La rivista Andersen ha appena dedicato un numero monografico (il numero di luglio/agosto) alla figura di Don Milani e in particolare a Lettera ad una professoressa, che veniva pubblicata cinquant’anni fa e che, per le sue caratteristiche, divenne un piccolo testo rivoluzionario.
Elaborata da Don Milani insieme ai suoi ragazzi, riuscì a valicare i confini di Barbiana per aprire una riflessione a livello nazionale sulla questione della cittadinanza e dell’istruzione, anticipando quello che sarebbe stato il dibattito culturale che di lì a breve avrebbe portato al ’68, offrendo spunti e visioni che, per certi versi, possono ritenersi aperte ancora oggi.
È proprio grazie a questo numero della rivista che ho scoperto Il maestro di Fabrizio Silei e Simone Massi pubblicato dalla casa editrice Orecchio Acerbo e Premio speciale dell’edizione 2017 del Festival della Mente di Sarzana.
Fabrizio Silei è autore affermato di albi, saggi e narrativa per bambini e ragazzi. Nel 2014 è stato insignito del premio Andersen come “Scrittore dell’anno” e per Orecchio Acerbo ha pubblicato Fuorigioco e L’autobus di Rosa, illustrati da Maurizio A. C. Quarello.
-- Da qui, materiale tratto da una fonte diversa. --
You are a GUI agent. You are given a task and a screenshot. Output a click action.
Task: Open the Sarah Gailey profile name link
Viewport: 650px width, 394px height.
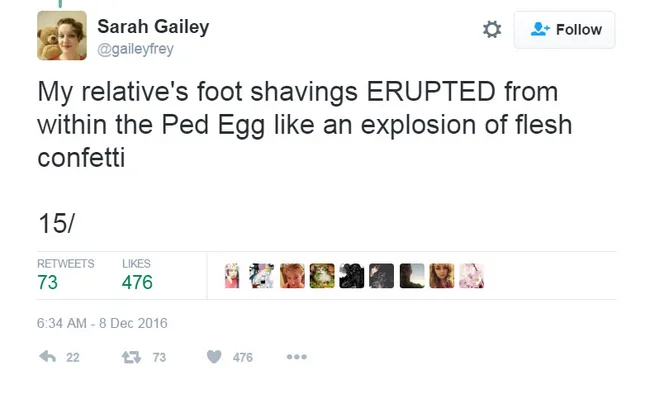coord(153,27)
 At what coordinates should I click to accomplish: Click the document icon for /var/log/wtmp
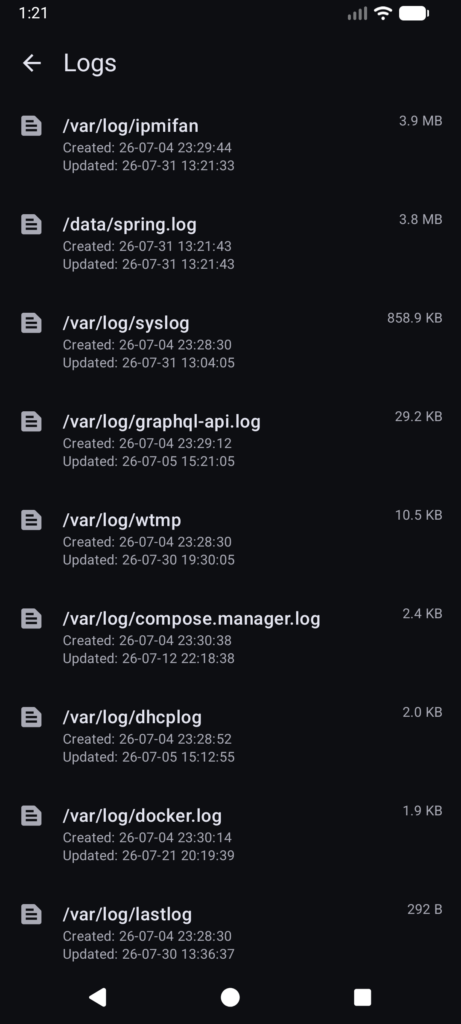pyautogui.click(x=31, y=520)
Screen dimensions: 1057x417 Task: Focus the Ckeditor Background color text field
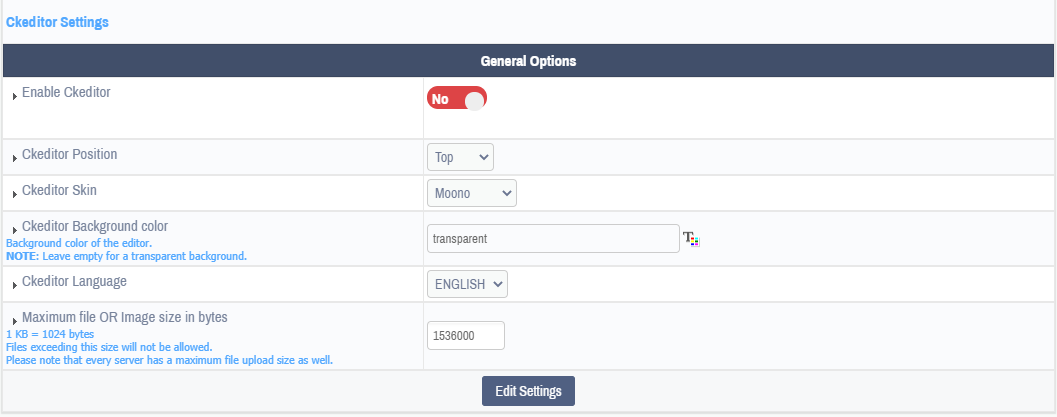coord(553,239)
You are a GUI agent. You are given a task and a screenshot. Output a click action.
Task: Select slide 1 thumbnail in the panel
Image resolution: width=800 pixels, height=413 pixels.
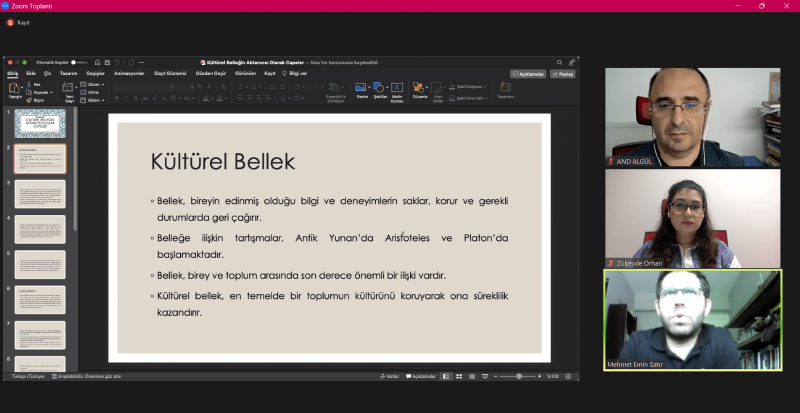(x=40, y=123)
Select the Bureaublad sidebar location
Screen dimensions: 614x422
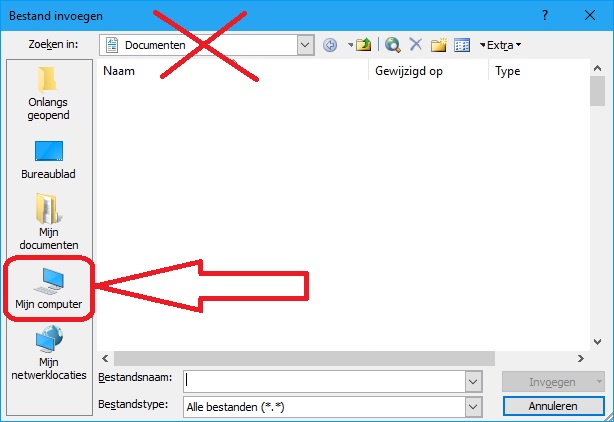48,160
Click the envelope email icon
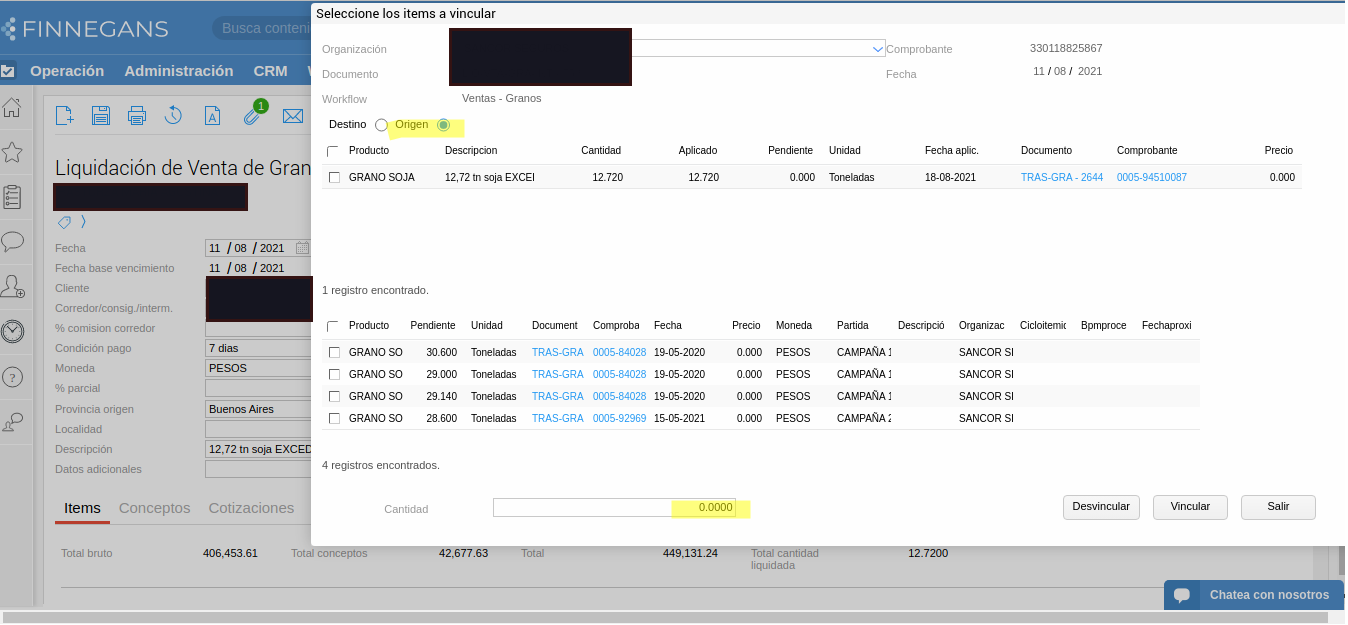This screenshot has height=625, width=1348. pos(292,116)
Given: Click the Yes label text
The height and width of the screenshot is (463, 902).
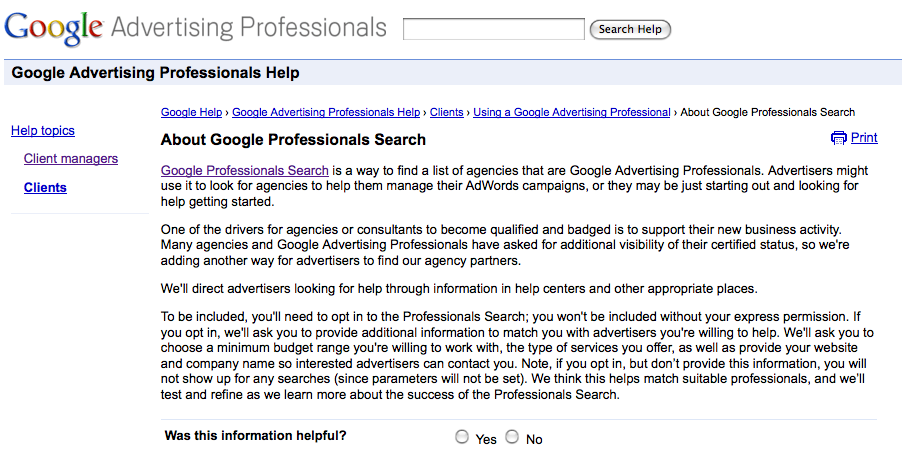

Simone Massi, da parte sua, è considerato uno dei principali autori di cortometraggi di animazione italiani con oltre 200 premi vinti a livello nazionale e internazionale. Sempre per Orecchio Acerbo ha curato le illustrazioni de La casa sull’altura, di Nino De Vita, e di Buchettino, su testo di Chiara Guidi. Oltre ad essere l’ideatore e il direttore artistico di Animavì, Festival internazionale del cinema di animazione poetica.
Tornando a Il maestro, le immagini di Massi ci introducono alla storia con la durezza delle acqueforti su zinco. Bianchi e neri spinti al contrasto estremo. Bulino che scava il metallo, come l’aratro scava i solchi nel terreno, trascinato dai buoi. Ogni mattina, da secoli.
Ci sono riti che vanno rispettati. Presentarsi puliti davanti al padrone del casale, cappello in mano. L’obbedienza, sopra ogni cosa. Chinare la testa e guardarsi le scarpe sfondate. E rispondere sì, davanti ad un foglio di carta che non si sa leggere. Anche se siamo negli anni ’60.
Eppure esistono «maestri che masticano bambini e sputano uomini». È questo che il padre confida al ragazzino protagonista, mentre salgono a fatica il pendio che li conduce a Barbiana.
Si può sperare in un destino diverso. Quel destino è un prete: Don Milani.
Il suo fare burbero, «quel modo che ha di farti dire le cose che poi ti escono e tu nemmeno le volevi dire». E questo vuole dire pensare. E pensare è più importante e viene prima di saper leggere e scrivere.
Giungono direttori di giornali, persino gendarmi, perché il prete è scomodo ed è stato mandato lì al confino. I ragazzi imparano cosa siano la responsabilità, l’impegno civile, il privilegio e, per contro, il diritto.
Col procedere delle pagine, persino le immagini e le didascalie si fanno più luminose ed ariose, come se la possibilità di esprimersi, una volta cresciuta grazie agli insegnamenti del “prete matto”, non le relegasse più agli spazi angusti che abitavano in principio.
Fino a che l’albo giunge al suo compimento con la conquista della corrente elettrica da parte del piccolo podere, simbolo luminoso della coscienza dei ragazzi di Barbiana. E con la morte di Don Milani, che ha lasciato loro in dono qualcosa che non potranno perdere mai: la consapevolezza della propria ed altrui dignità.